KEITH HORNUNG - CHAPLAIN: And John, whether it was a reaction to what he sensed was too much control on behalf of Debbie and her family or for whatever reason, chose this person to be the person who would be there when he was released from prison.

RICHARD SINGH - HUSBAND: The biggest thing for Deb at the end of the day was to see John walk out of prison for the last time. That was going to be the final thing. I think it meant that much to her just to, just to be there at that point.

DEBBIE SINGH: He wanted Paula to be there and I just said, "After all what we've done for you", and I'd never ever said that in the previous six years and he said, "Why, what have you done?" And I said, "Well, what do you think all the trips to Thailand were for?" And he said to me, "You should have just put $50 a month in my bank account." So with that I put the telephone down and I never spoke to him again after that.

RICHARD SINGH - HUSBAND: I don't think John realises how much he took away from her with that for what she's put in. He ended up moving in with this woman who's married with a kid. I think he's worried that people will find out exactly what he's about and I think he's always been a bit of a drifter and that's the way he wishes to remain, simple as that. Just shirk any responsibility.

DEBBIE SINGH: John might say I've been bossy and controlling but the way I see it if we hadn't have done what we did for him he would have spent another two years in a Thai jail and wouldn't have been released until June 2005. So if that's what bossy and controlling is, well I'll take that on the chin. John has only made contact with Jason once in the nine months since he left prison. I feel really sorry for him. I just feel pity for him because he's lost so much. You know, he's lost the chance to become a dad. He's lost his parents. He's lost his brothers and his sister. Although it really hurts us to know that he lives three miles down the road, we can't do anything about it.

RICHARD SINGH - HUSBAND: Yeah, I'd consider Jason as my son, for sure. He calls me dad, he calls Deb mum. He's just part of the family and he'll be part of the family for as long as - well, forever. Simple as that.

KEITH HORNUNG - CHAPLAIN: John is not a bad person. He is a person that has gone through some, some traumatic experiences that most of us can't even imagine. His relationship with his family is strained now but I am hopeful that because he's a good person, because Debbie's a good person, and because they, they both love John's son that there will be some reconciliation.

DEBBIE SINGH: Well, as long as he's Jason's father our door will be open.

RICHARD SINGH - HUSBAND: He's got his life but life in Thailand still goes on. Deb's off again end of this month to do some more charity work. There's no stopping her.
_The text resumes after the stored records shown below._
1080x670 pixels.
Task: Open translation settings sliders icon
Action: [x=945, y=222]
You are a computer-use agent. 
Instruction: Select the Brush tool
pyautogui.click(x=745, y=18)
People say to me, "Why's she going to Thailand again?" Well, she hasn't finished.

DEBBIE SINGH: I'm still working with the prisoners in Thailand but I've also made contact with a Perth nun, Sister Joan Evans, who lives and works in the slums of Bangkok, so I see her as the future.

RICHARD SINGH - HUSBAND: Yeah, I guess I'm proud of her, but I will say that you get a bit tired of it, I guess.

KEITH HORNUNG - CHAPLAIN: This just wasn't about John, it was about so much more than John. There has been some marvellous, marvellous good that has emerged from all of this. For one thing, the Thai treaty has allowed three other Australian nationals to be taken from a Thai prison and brought back to Australia. They have a future which simply would not have been possible if they'd been left to rot in a Thai prison.

DEBBIE SINGH: The ending, and John being estranged from the family, is just absolutely devastating. This is not what we could have ever have dreamt would have happened. Although it's hard to live with the outcome, you have to every day tell yourself that so many other good things have come out of it and Jason is the focus and Jason is the future.